[Rows from a dataset]
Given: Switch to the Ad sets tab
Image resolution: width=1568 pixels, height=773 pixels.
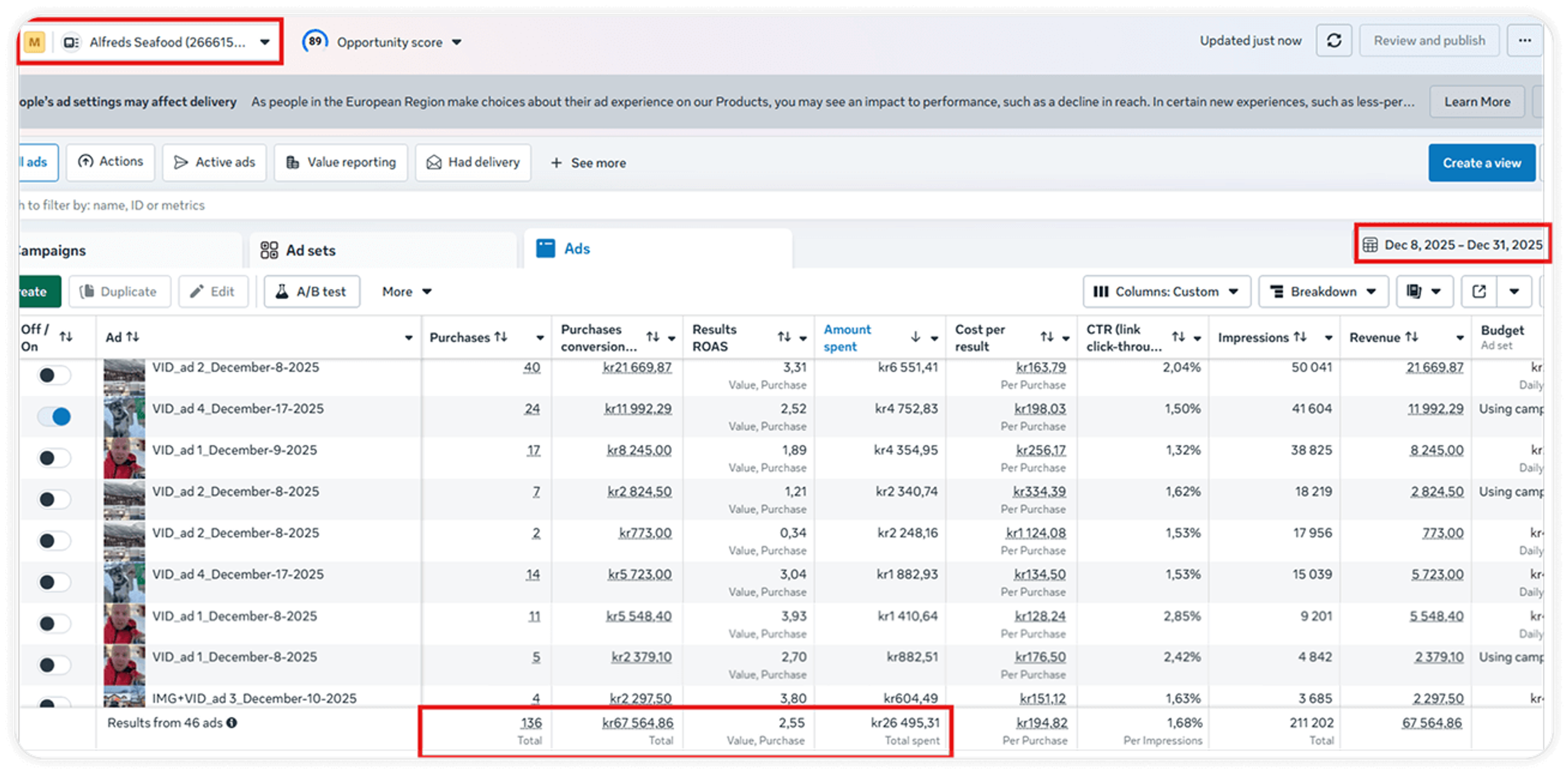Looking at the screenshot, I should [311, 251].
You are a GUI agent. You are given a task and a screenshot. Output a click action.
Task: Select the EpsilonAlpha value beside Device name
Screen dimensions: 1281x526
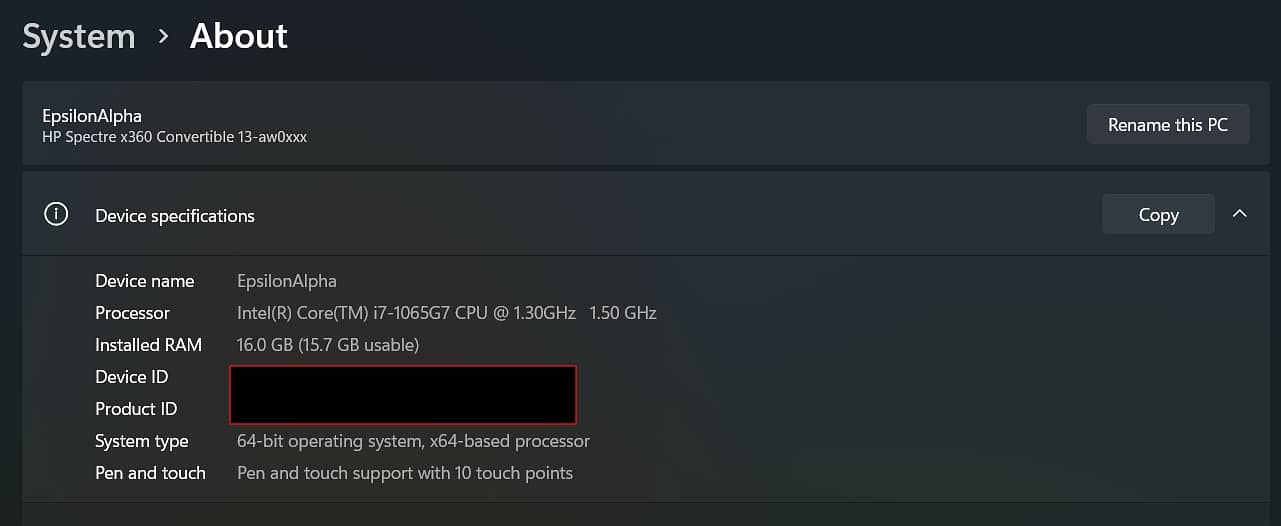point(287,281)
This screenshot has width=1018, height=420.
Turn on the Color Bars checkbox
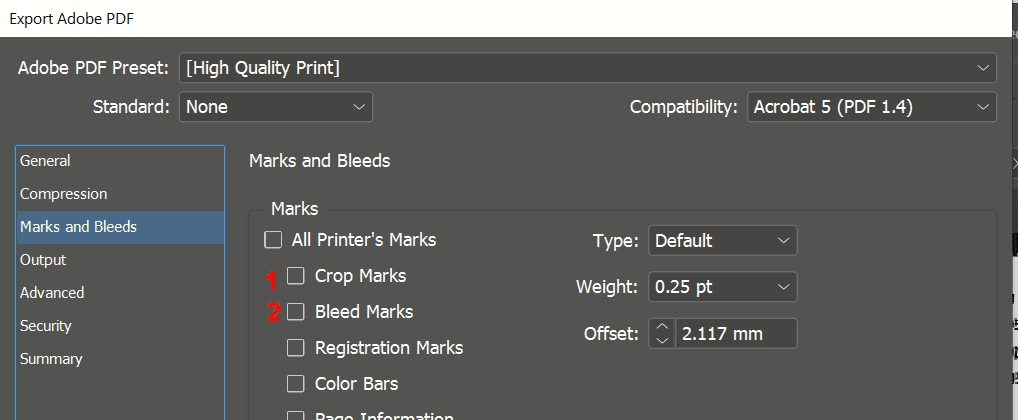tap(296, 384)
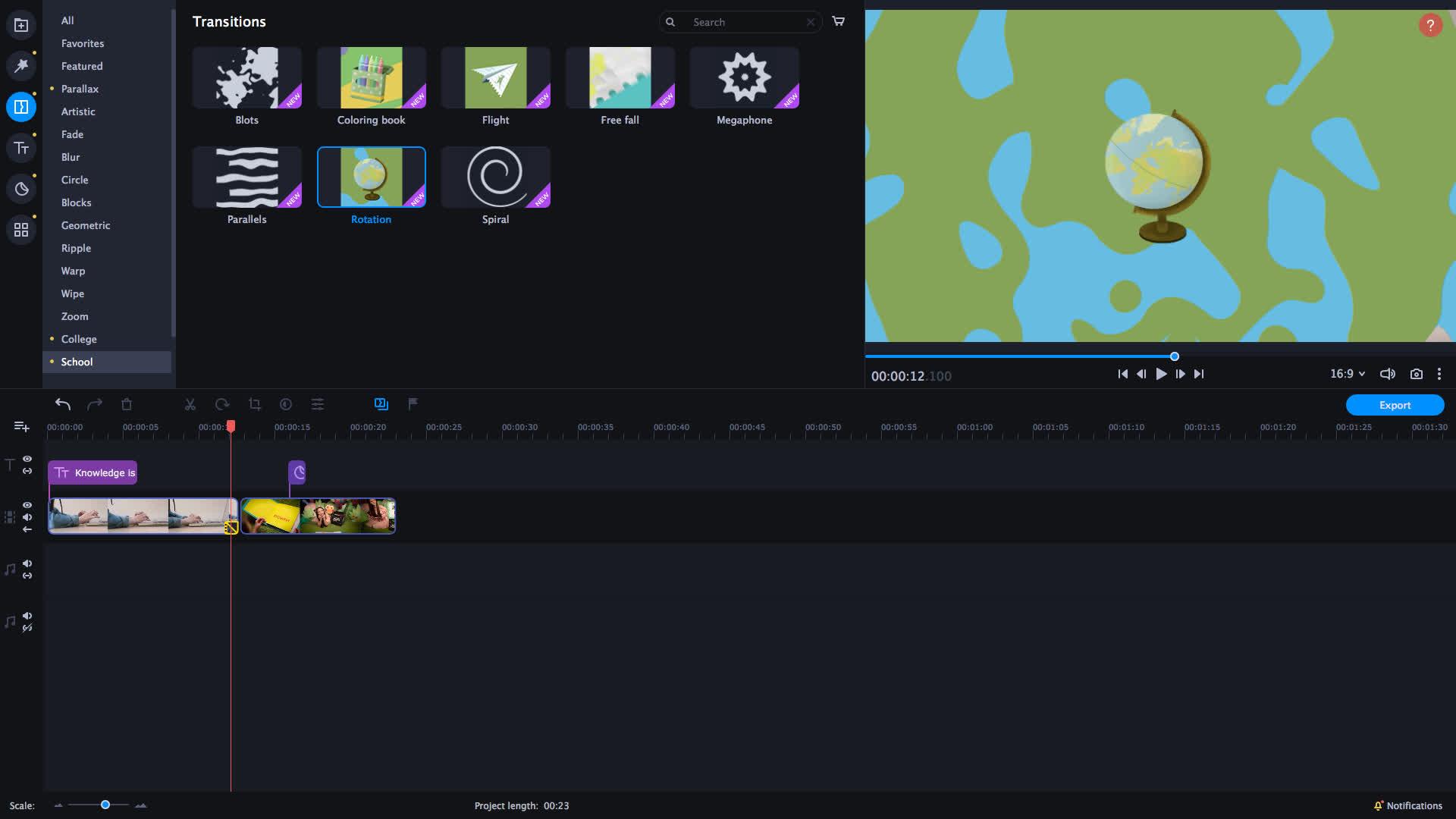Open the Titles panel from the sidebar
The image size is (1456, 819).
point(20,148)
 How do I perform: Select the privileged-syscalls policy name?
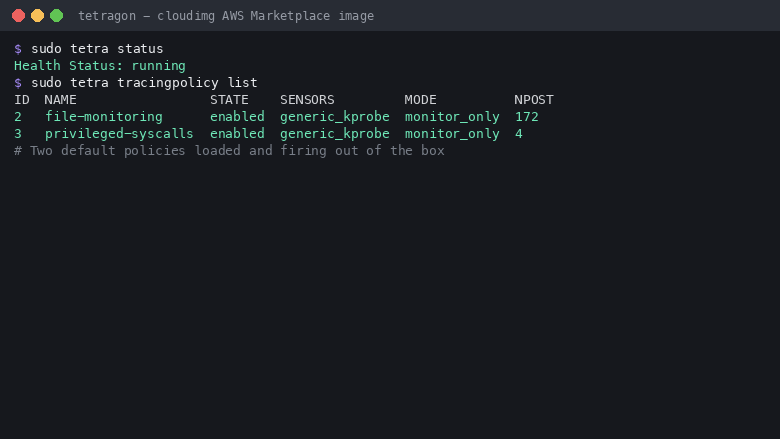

--- Exercise ---
Collect and copy every line of the records above that contains the string "width". Only matches with the same capitalization count.

--- The output ---
Image resolution: width=1568 pixels, height=773 pixels.
This screenshot has width=1018, height=420.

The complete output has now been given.